Le MdE avait annoncé un programme d’assainissement urbain, suivi d’une réforme du SNGRS et d’un renforcement de ses équipements. Le ministère estimait alors qu’environ 75 % du matériel du service était en panne ou à déclasser. Depuis, peu d’informations ont été communiquées sur la mise en œuvre de ces mesures.
Au SNGRS, le directeur Daril Balthazar avait annoncé l’application du principe « pollueur-payeur », ainsi que la création de décharges contrôlées et de centres de stockage destinés à valoriser les déchets. Une commission de restructuration a remis son rapport le 16 juillet, mais son contenu et les suites qui lui seront données restent inconnus.
La situation demeure également préoccupante autour de la décharge de Truitier, principal site de la région métropolitaine, dont l’accès peut être bloqué pendant plusieurs semaines en raison de l’insécurité. Les sites temporaires annoncés par le MdE n’ont toujours pas été officiellement ouverts.
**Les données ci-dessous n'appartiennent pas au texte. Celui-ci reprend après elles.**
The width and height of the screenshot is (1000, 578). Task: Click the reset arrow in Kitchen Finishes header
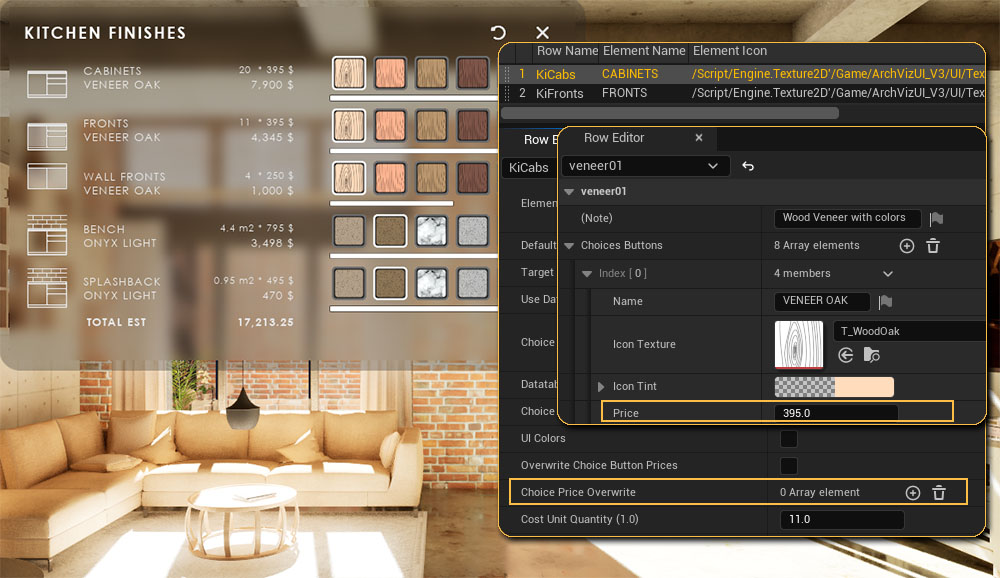[x=498, y=33]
De son côté, le MTPTC, chargé notamment du curage des canaux, reste discret sur les opérations réalisées. Plusieurs canaux demeurent obstrués par les déchets, aggravant les risques d’inondation et d’insalubrité.
Pendant que les autorités misent sur la dissuasion, les habitants continuent de faire face à l’absence d’alternatives efficaces pour se débarrasser de leurs déchets. Sans collecte régulière, infrastructures adaptées et coordination entre les institutions, l’objectif zéro déchet risque de rester un slogan plutôt qu’une politique publique durable.